Directive:
Pick out every line in the records below that contains the string "sidebar" and copy each one in full.

Data for this exercise:
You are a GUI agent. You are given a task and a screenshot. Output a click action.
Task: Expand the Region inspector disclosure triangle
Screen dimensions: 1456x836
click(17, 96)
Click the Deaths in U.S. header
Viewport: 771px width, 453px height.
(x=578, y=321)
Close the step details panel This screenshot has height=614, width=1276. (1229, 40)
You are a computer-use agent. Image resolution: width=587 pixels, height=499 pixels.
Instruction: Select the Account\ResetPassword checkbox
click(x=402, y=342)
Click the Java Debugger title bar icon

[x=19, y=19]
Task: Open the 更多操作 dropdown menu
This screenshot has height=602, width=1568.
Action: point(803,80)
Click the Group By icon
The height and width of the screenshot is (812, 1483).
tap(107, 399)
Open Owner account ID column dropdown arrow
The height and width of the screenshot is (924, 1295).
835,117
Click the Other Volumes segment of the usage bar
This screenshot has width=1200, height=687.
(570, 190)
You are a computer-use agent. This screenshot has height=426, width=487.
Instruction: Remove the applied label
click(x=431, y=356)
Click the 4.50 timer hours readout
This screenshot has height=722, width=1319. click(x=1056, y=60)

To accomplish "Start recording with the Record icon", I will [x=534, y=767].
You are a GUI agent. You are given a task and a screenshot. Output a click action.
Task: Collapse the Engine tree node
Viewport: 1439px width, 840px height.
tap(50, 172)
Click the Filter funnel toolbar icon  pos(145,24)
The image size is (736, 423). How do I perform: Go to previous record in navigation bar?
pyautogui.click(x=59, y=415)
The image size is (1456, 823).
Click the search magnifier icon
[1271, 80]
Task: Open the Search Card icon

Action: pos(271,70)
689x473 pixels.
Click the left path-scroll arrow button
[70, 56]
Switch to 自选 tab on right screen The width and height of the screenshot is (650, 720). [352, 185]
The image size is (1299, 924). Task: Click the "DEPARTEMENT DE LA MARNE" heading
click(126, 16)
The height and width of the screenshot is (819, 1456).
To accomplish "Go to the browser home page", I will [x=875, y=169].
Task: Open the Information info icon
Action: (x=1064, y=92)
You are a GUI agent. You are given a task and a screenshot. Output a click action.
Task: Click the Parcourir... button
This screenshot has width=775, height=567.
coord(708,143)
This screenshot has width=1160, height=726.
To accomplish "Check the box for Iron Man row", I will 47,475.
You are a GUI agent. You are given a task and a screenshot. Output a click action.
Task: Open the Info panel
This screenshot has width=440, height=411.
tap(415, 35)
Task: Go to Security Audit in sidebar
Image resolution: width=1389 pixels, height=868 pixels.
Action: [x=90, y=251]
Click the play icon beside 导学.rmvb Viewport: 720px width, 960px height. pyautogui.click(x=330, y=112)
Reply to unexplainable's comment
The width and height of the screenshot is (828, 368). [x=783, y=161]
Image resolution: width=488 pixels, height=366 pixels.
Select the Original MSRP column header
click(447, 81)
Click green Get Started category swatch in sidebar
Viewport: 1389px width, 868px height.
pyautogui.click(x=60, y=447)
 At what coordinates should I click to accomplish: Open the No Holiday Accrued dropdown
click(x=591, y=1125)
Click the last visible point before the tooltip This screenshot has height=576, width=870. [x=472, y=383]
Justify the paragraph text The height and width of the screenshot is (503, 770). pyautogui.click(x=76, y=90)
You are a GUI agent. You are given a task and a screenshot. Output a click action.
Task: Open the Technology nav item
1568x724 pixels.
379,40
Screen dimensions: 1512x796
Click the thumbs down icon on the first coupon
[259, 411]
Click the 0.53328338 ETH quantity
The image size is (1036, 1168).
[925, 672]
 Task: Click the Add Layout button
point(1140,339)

Exercise output:
Task: Go to Security Audit in sidebar
Click green Get Started category swatch in sidebar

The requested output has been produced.